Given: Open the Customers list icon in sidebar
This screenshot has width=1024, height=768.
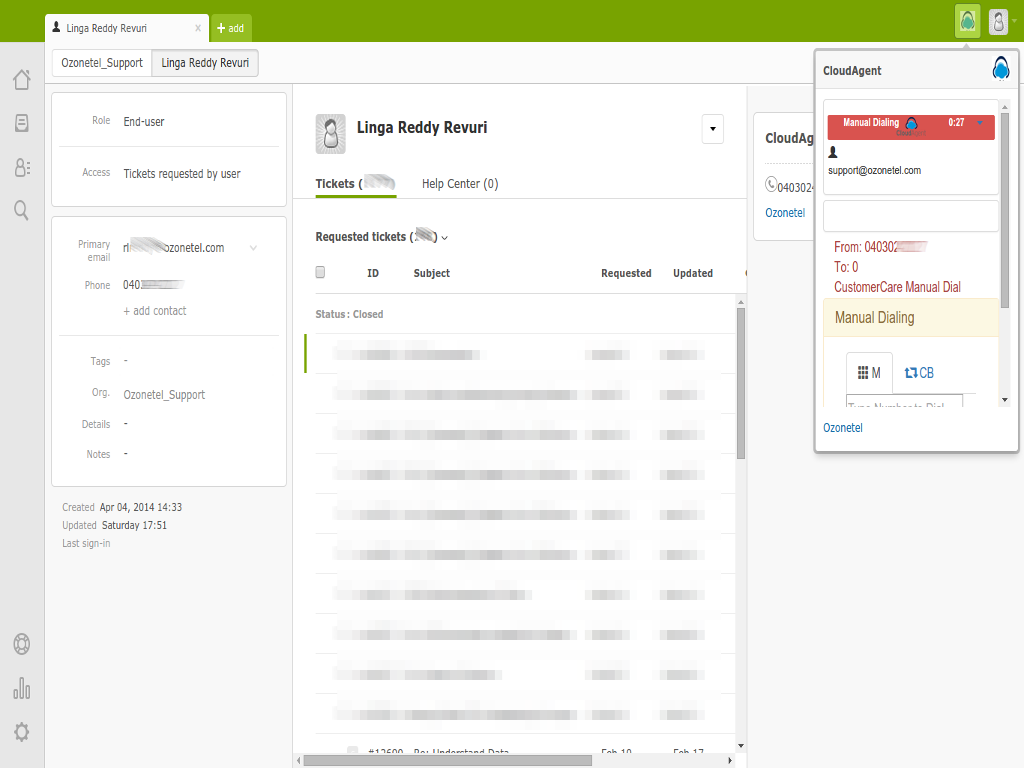Looking at the screenshot, I should [x=21, y=167].
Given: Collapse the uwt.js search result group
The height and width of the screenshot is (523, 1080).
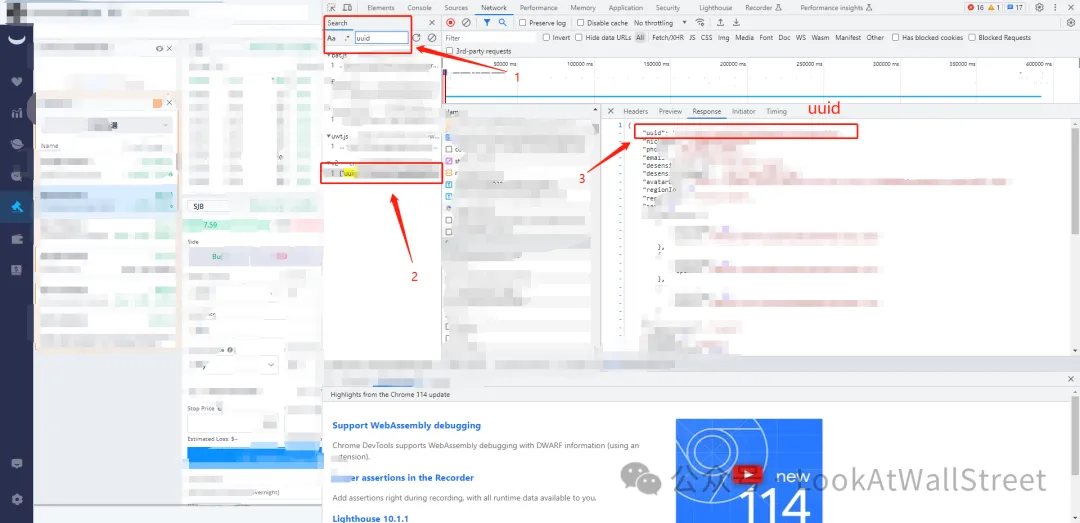Looking at the screenshot, I should coord(328,136).
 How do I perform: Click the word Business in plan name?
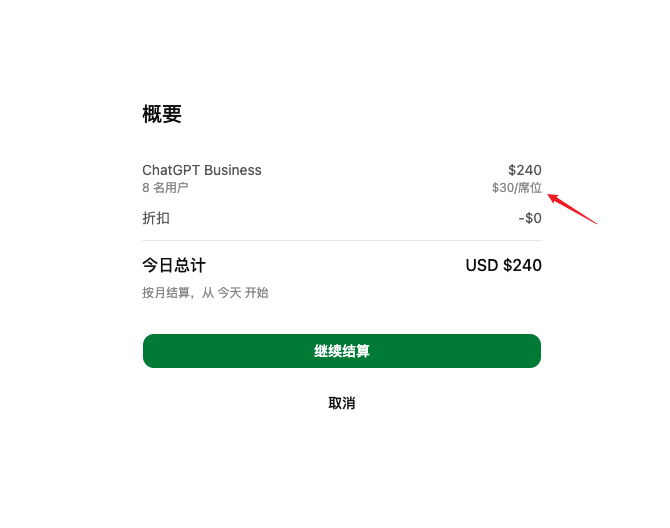click(233, 170)
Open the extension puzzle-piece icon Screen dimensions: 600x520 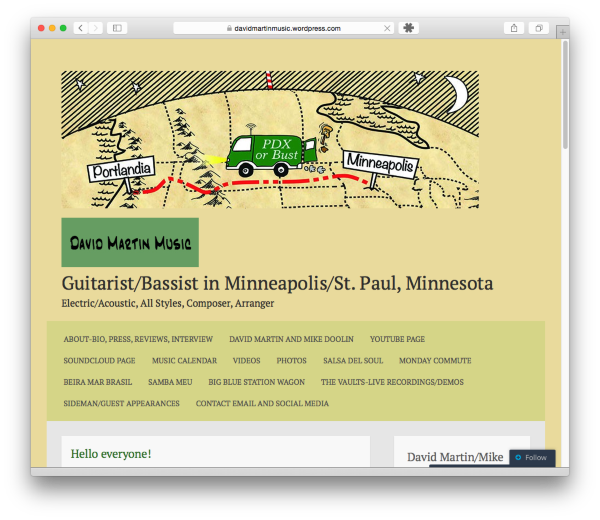[x=409, y=28]
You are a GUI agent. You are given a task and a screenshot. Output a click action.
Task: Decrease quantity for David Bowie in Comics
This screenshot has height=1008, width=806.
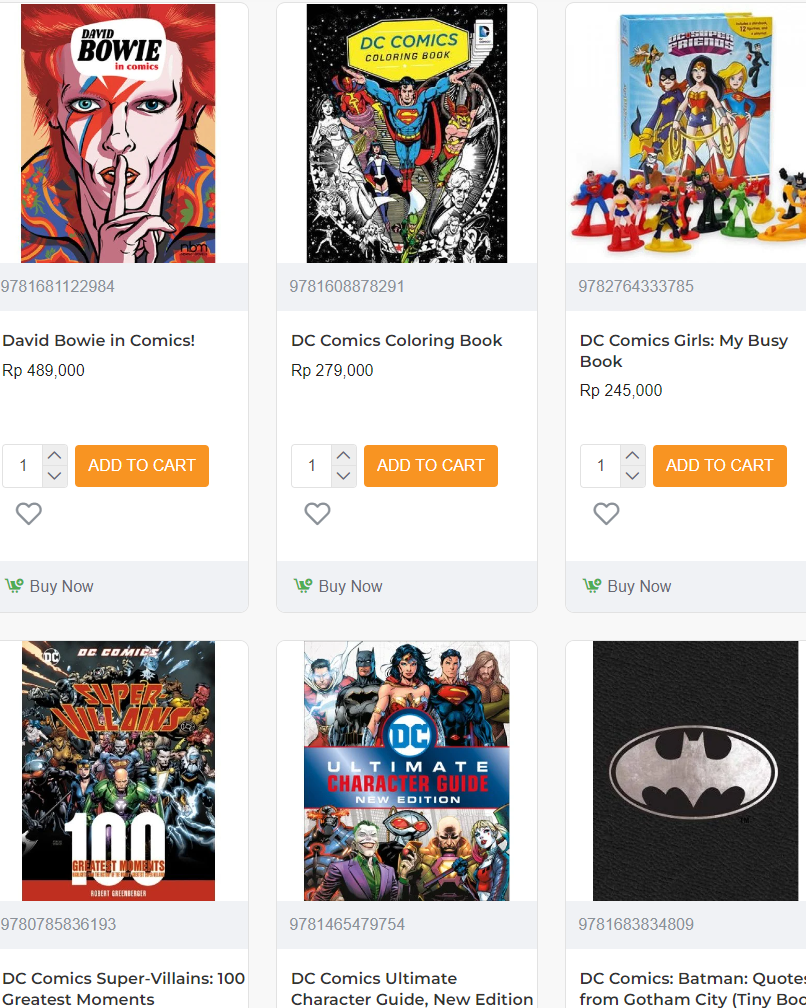coord(55,476)
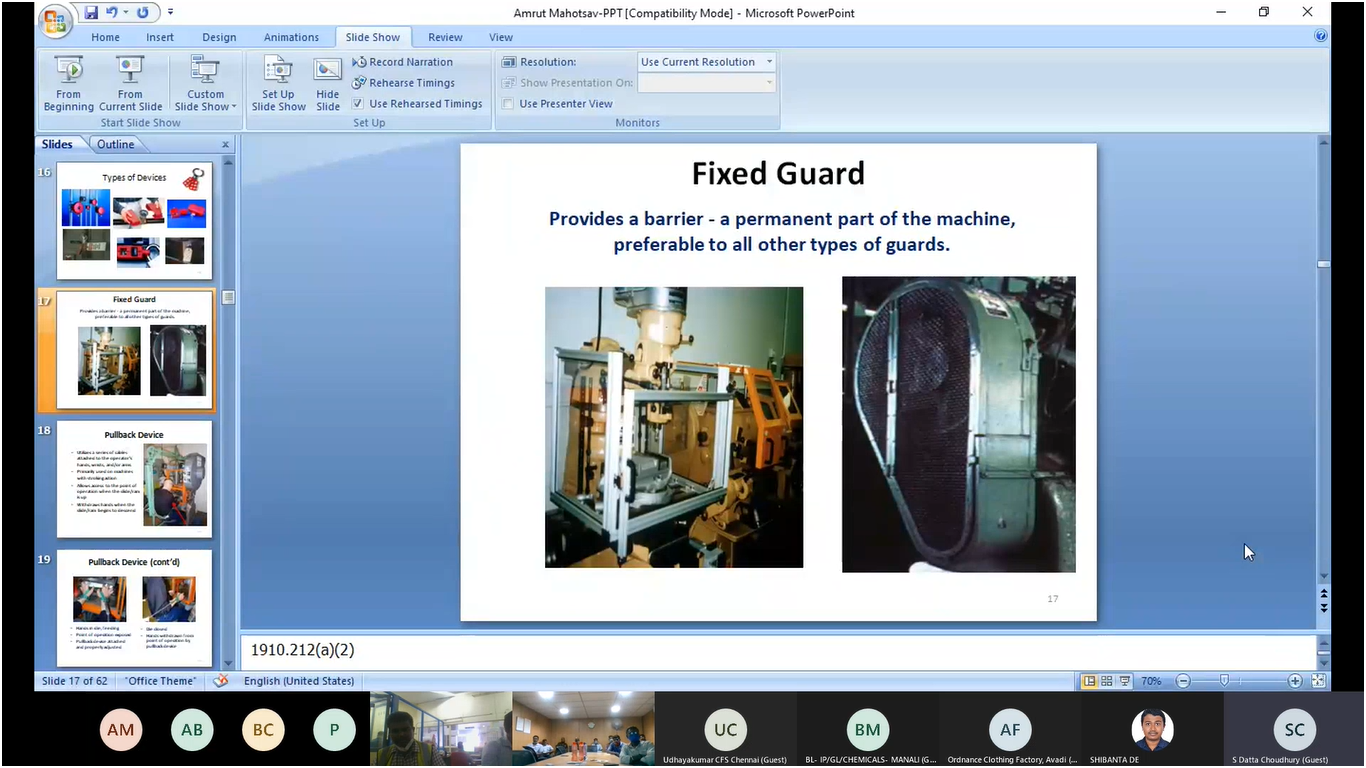Expand Customize Quick Access Toolbar arrow

[x=170, y=13]
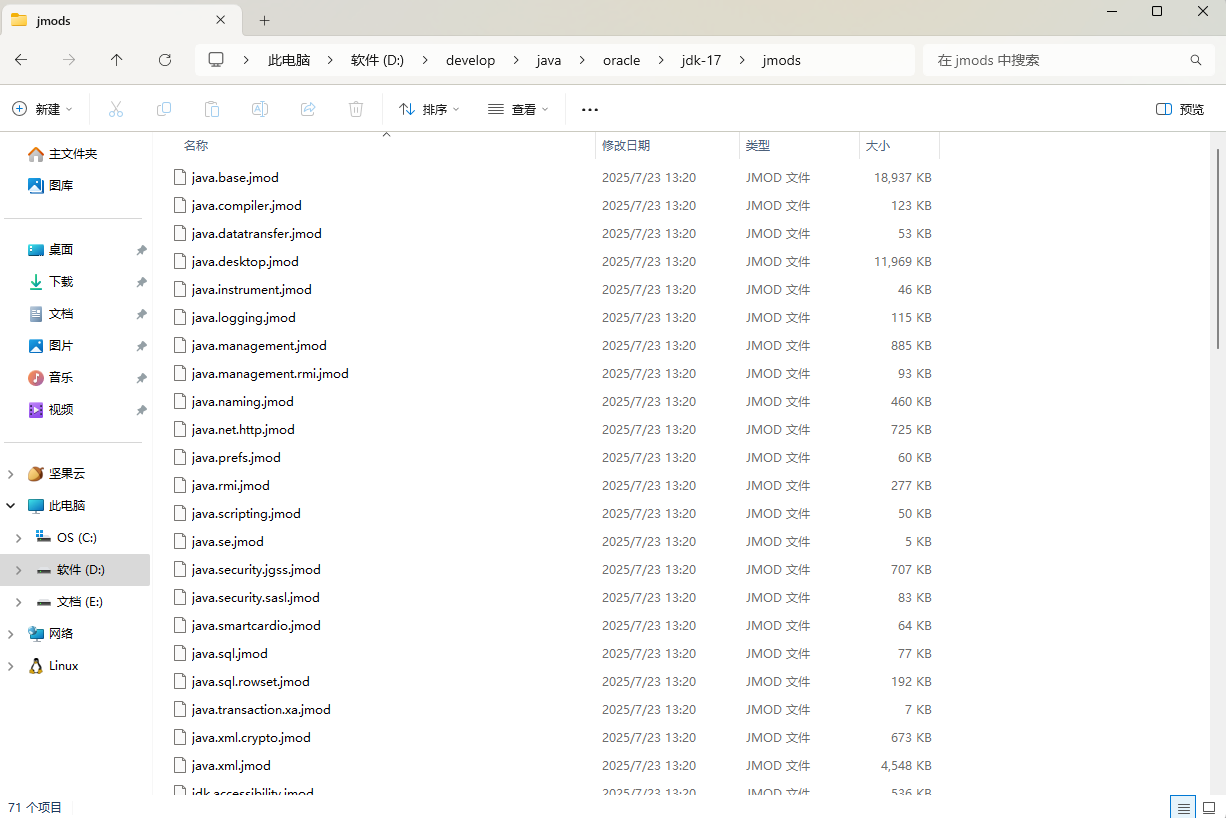Go up one folder level
Image resolution: width=1226 pixels, height=818 pixels.
(117, 60)
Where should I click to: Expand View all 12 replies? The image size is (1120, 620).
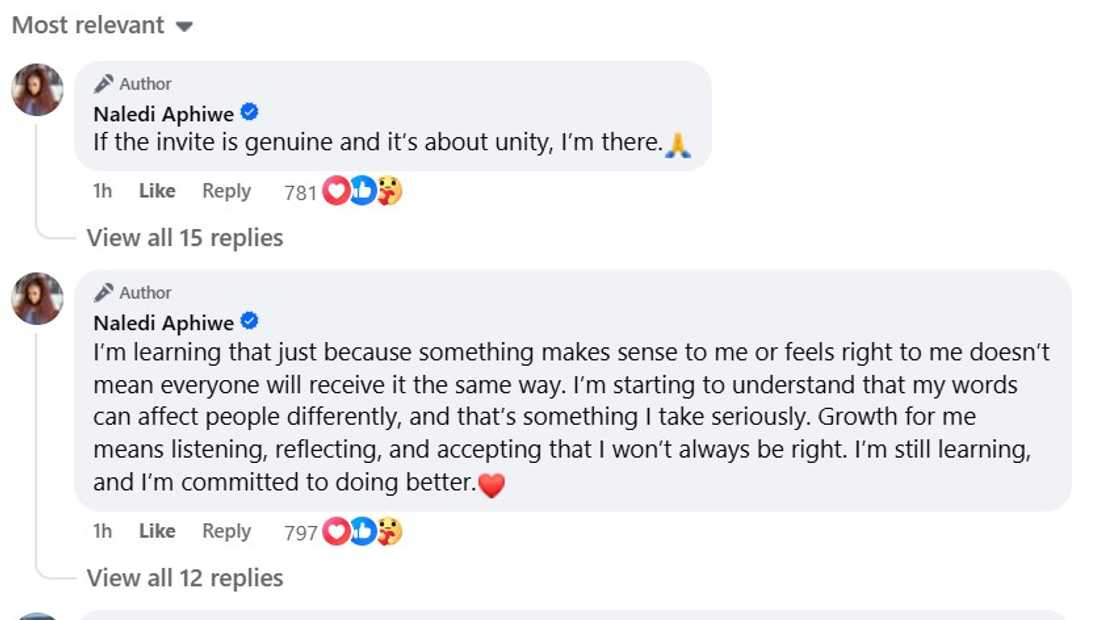pyautogui.click(x=185, y=578)
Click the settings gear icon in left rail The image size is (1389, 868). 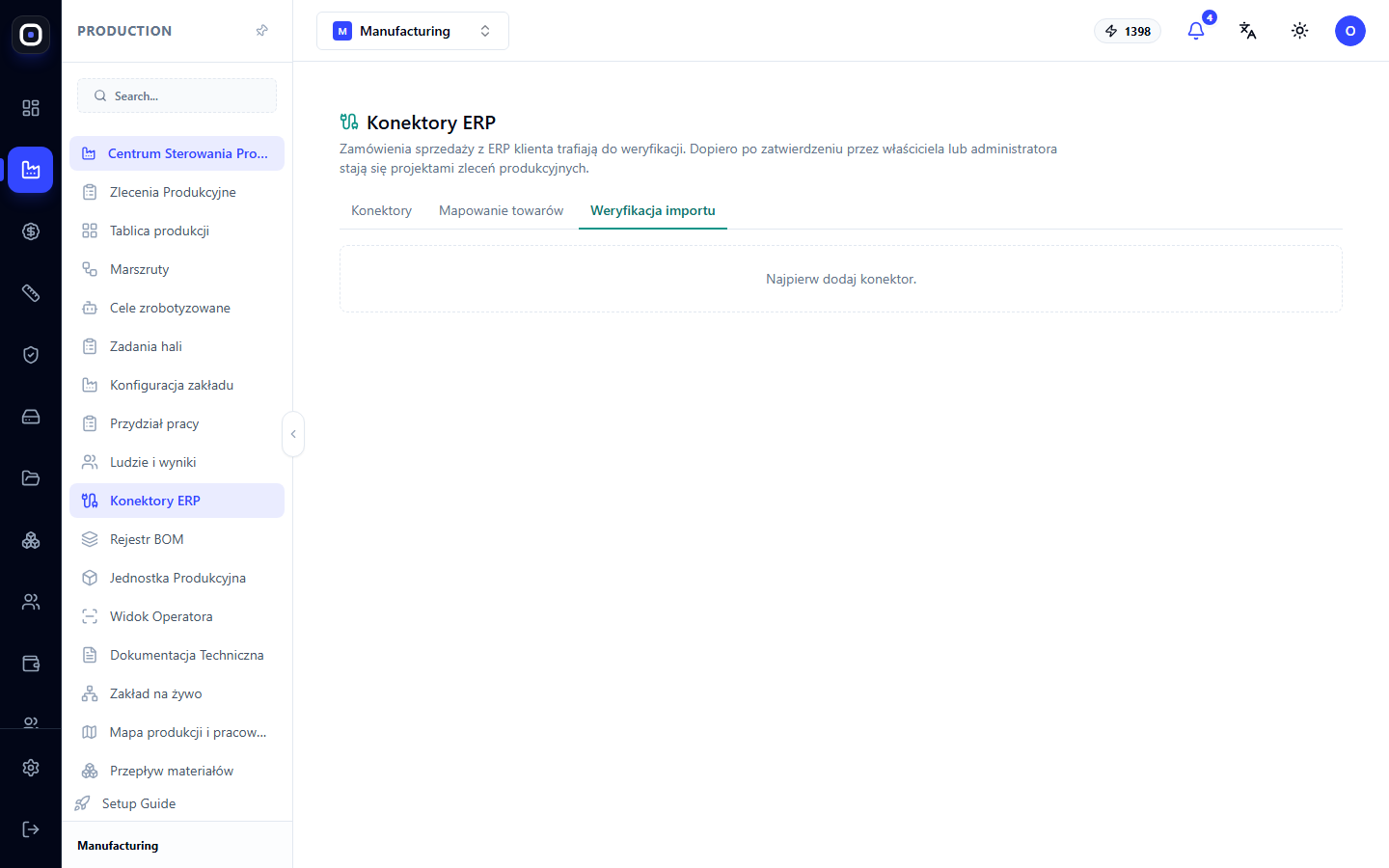click(x=31, y=768)
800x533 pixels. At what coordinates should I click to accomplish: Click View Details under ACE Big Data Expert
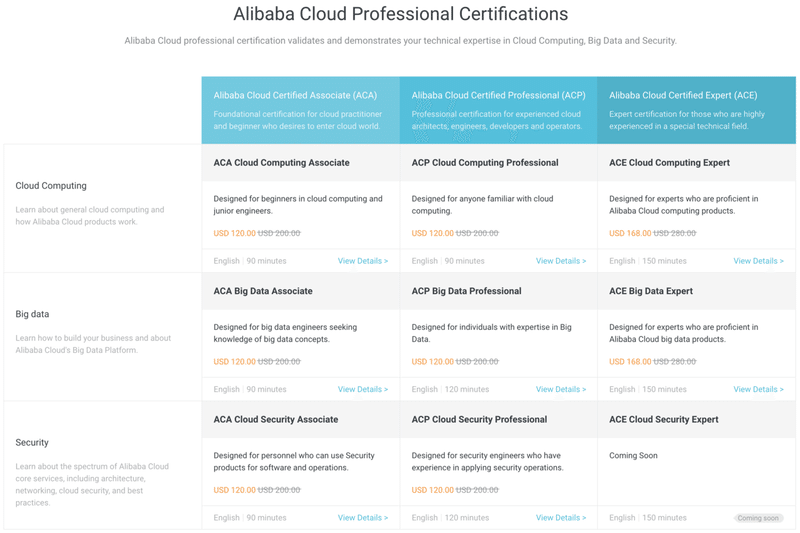click(758, 389)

==================================================

Extract, word for word, every line from the one holding "800x533 pixels. At" through the closing line of the data above. Do not include any pictures.

800x533 pixels. At what coordinates should I click to accomplish: Click View Details under ACE Big Data Expert
click(758, 389)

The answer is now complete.